日本放射線影響学会 / THE JAPANESE RADIATION RESEARCH SOCIETY

書評:アクティブラーニングで学ぶ震災・復興学 〜放射線・原発・震災そして復興への道

論文標題
著者 庄司美樹、新里泰孝、橋本勝
雑誌名・巻・
 ページ・発行年
総頁数:176ページ (本体1,500円+税)、2020年9月発行、六花出版 ISBN:978-4-86617-100-5
キーワード

 書籍、論文などにおいてタイトルは最も短い要約(アブストラクト)であると言われる。

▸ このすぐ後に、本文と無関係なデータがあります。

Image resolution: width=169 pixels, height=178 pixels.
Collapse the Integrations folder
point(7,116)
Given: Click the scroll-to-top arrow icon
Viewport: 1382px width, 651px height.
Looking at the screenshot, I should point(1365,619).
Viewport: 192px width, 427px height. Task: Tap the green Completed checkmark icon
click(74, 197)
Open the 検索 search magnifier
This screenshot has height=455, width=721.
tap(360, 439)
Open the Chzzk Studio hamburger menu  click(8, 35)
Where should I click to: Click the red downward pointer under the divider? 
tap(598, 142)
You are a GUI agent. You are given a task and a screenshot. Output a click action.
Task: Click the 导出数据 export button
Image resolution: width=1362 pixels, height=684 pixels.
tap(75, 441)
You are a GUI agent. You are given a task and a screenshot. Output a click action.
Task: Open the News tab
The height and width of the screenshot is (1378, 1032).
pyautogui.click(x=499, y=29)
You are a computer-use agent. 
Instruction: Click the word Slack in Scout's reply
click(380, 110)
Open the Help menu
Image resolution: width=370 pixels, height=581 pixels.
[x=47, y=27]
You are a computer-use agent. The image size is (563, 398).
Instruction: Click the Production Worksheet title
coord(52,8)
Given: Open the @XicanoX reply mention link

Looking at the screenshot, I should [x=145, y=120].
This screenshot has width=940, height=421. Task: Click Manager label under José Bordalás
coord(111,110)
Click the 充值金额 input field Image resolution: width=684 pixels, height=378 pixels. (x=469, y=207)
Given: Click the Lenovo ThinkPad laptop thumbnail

この書籍のタイトルはその内容や特色を実にコンパクトに、また的確に示したものと言える。
 本書は、富山大学における文理にまたがる教養総合科目「富山から考える震災・復興学」の授業実践を元にまとめられたものである。端緒は2011年3月の東日本大震災およびこれによって引き起こされた福島第一原発事故にある。放射線に加え、社会科学、情報科学の教員が2011年から震災、復興に関する学習を早速授業に取り入れ、次に分野を超えた教員の連携による全学一体の教育、研究体制を構築し、さらに2018年からアクティブラーニングの手法を取り入れたことで本書にある学問体系が構築された。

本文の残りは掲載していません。